■ WHAT TO WORK ON ■
From the entries below, reproduce exactly the line containing "Task: Click All to select every column", the line containing "This screenshot has height=919, width=1770.", and every line in between, with nothing added.

■ MATERIALS PROVIDED ■
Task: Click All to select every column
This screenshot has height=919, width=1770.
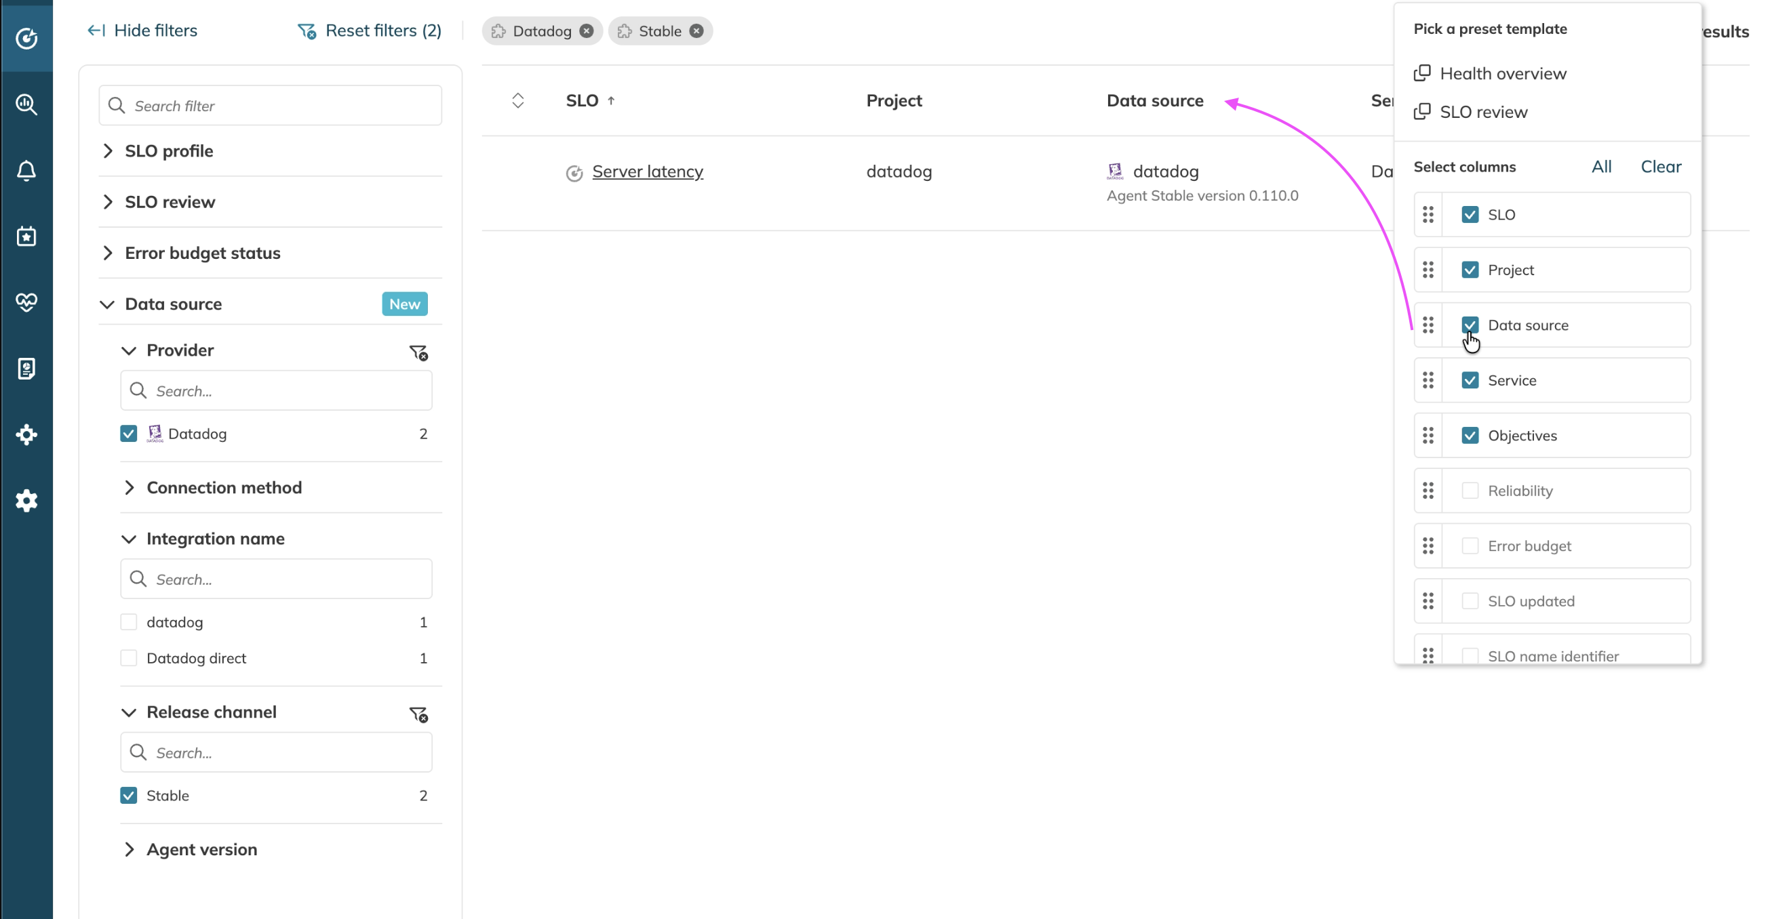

* * *

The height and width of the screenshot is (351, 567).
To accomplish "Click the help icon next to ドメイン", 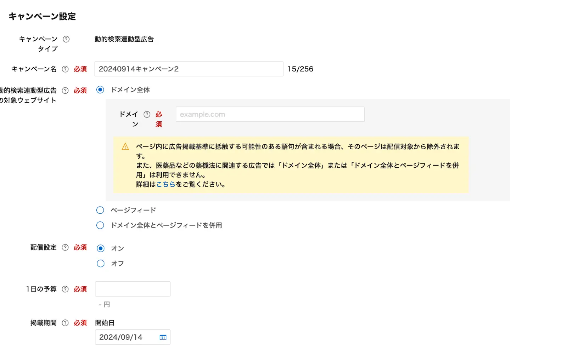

--

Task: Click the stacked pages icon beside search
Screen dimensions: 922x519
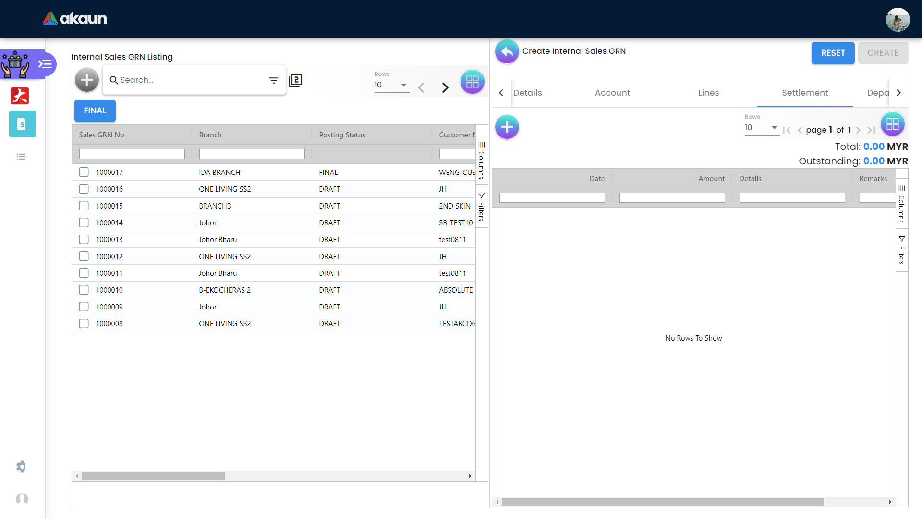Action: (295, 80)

■ RESULT OF THE EXERCISE ■
Task: Click All to select every column
This screenshot has height=919, width=1770.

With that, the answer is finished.